Seorang penyandang difabel memiliki kemampuan yang berbeda dalam menjalankan aktifitasnya sebagaimana orang pada umumnya. Dalam menjalankan ibadah, kondisi tersebut menjadikan tantangan tersendiri bagi seorang difabel. Walaupun pada dasarnya Allah SWT menciptakan manusia dalam bentuk sempurna. Akan tetapi Allah SWT menciptakan manusia bermacam-macam. Ada yang lahir membawa kelebihan dan keterbatasannya masing-masing. Secara fisik dan jasmani, rangka manusia hakikatnya sama. Tetapi secara intelektual, kemampuan manusia juga berbeda.  Dalam Islam tidak kemudian memaksakan untuk menjalankan ibadah dengan sempurna yang mana dijelaskan dalam Kaidah Fiqhiyyah adanya kemudahan bagi orang yang kesulitan menjalankan suatu kewajiban.

Pengertian Difabel

Difabel merupakan kepanjangan dari different ability people (masyarakat berdaya). Pada dasarnya difabel bukanlah orang yang tidak memiliki kemampuan (disable), tetapi seseorang yang menjalankan aktivitasnya dengan kondisi fisik atau mental yang berbeda dengan orang pada umumnya. Kondisi ini bisa disebabkan dari bawaan sejak lahir atau muncul ketika sudah dewasa, seperti faktor penyakit, malnutrisi, kecelakaan, penganiayaan, atau faktor lain yang dapat menyebabkan cacat fisik dan atau mental. [1]

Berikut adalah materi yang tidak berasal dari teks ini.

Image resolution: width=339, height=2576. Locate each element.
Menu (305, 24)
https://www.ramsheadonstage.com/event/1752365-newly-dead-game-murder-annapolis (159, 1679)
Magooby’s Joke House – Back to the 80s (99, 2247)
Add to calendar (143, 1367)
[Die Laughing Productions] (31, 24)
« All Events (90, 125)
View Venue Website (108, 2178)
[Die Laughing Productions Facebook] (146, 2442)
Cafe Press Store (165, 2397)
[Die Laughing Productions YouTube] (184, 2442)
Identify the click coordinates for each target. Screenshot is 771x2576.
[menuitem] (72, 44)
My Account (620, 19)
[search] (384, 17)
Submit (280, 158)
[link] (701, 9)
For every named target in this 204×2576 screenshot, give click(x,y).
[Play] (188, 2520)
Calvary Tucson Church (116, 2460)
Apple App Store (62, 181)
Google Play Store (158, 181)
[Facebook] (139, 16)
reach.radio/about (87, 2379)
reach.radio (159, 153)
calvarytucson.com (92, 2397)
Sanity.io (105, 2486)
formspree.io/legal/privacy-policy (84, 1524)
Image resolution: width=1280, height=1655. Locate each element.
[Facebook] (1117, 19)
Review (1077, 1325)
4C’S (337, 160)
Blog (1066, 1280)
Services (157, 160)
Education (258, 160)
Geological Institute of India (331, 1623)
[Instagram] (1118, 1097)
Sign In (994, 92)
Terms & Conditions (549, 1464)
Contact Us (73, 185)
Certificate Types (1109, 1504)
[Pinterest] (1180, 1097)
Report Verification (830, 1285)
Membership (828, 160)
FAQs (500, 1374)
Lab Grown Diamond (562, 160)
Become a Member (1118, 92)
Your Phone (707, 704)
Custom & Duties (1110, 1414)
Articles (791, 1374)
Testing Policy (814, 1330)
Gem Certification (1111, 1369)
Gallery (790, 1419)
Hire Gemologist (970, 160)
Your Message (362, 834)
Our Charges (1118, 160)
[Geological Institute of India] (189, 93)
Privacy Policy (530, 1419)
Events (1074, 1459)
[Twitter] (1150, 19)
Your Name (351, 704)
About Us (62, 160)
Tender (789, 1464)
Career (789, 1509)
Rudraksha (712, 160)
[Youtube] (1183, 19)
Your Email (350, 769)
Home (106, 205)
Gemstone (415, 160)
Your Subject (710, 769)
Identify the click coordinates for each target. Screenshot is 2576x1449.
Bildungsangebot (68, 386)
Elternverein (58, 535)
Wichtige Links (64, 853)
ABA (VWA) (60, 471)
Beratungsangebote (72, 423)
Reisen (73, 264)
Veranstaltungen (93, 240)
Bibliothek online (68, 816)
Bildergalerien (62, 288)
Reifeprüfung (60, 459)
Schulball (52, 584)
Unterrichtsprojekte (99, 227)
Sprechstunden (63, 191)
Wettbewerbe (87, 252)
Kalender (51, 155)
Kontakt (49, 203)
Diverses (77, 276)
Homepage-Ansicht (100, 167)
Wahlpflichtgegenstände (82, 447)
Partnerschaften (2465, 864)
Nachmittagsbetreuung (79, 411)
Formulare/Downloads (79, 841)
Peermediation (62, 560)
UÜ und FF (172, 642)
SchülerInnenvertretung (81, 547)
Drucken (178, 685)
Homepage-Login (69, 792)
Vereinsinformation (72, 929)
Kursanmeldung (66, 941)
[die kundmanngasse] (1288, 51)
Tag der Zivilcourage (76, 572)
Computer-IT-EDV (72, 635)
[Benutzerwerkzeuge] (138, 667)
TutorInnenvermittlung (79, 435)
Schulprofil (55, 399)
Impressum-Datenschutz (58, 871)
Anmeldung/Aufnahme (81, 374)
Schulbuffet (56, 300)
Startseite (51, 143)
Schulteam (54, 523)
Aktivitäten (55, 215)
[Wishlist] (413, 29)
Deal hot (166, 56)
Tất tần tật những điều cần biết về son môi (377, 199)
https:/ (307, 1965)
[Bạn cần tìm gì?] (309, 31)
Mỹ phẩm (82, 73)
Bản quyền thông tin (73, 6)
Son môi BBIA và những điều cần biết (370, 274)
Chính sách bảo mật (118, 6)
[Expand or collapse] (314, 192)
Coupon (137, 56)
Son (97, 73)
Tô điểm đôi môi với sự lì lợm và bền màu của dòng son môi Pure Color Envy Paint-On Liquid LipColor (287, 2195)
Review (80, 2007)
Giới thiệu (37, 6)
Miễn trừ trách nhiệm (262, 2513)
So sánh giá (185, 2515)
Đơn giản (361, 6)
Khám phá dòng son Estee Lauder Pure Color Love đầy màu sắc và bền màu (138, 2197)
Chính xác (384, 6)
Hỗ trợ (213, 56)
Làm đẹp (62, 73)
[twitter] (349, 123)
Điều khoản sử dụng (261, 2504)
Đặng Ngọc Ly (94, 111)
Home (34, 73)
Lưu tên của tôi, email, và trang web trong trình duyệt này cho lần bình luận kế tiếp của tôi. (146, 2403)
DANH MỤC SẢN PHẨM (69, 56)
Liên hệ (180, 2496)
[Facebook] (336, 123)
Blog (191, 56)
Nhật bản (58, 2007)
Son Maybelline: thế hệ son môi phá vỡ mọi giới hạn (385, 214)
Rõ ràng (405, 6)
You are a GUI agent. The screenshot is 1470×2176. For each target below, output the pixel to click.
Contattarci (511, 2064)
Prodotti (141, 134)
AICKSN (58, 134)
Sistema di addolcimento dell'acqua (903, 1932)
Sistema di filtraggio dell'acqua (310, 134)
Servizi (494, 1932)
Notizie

Ada beberapa macam penyandang difabel:

  1. Tunanetra: seseorang yang indra penglihatannya tidak dapat berfungsi dengan normal dalam kegiatan sehari-harinya. Tanda-tandanya seperti penglihatan yang kurang tajam dibandingkan dengan orang pada umumnya, gangguan lensa, saraf otak sulit mengendalikan posisi mata, rusaknya struktur saraf otak yang menghubungkan indra penglihatan.
  2. Tunarungu: seseorang yang memiliki gangguan pendengaran sehingga tidak mampu mengenali berbagai suara.
  3. Tunalaras: seseorang yang tidak mampu menyesuaikan dirinya dengan lingkungan sosialnya dan berperilaku tidak sesuai dengan norma yang berlaku.
  4. Tunadaksa: seseorang yang mengalami cacat tubuh atau anggota tubuhnya tidak mampu berfungsi dengan normal yang bisa disebabkan oleh genetik, penyakit, pertumbuhan yang tidak sempurna sehingga tubuhnya ini perlu perawatan khusus.
  5. Tunagrata: seseorang memiliki kemampuan jauh dibawah rata-rata. Kondisi ini biasanya ditandai dengan keterbatasan kemampuan kognitif dan tidak mampu bersosial. Penyebab utamanya karena faktor gangguan genetik, pra-kelahiran yang terjadi karena pembuahan, dan proses selama masa pertumbuhan remaja.
  6. Lumpuh otak (Celebral palsy): seseorang mengalami kelainan saraf yang menyebabkan penumpukan cairan pada otak yang kemudian berpengaruh pada seluruh tubuh. Salah satu penyebabnya yaitu kehamilan tidak sehat, kelahiran sebelum waktunya, kecelakaan yang tidak sengaja, dan faktor genetik.
  7. Gifted: seseorang yang memiliki kemampuan akademik dan bakat yang diatas rata-rata yang disebabkan oleh faktor genetik dan faktor lingkungan.[2]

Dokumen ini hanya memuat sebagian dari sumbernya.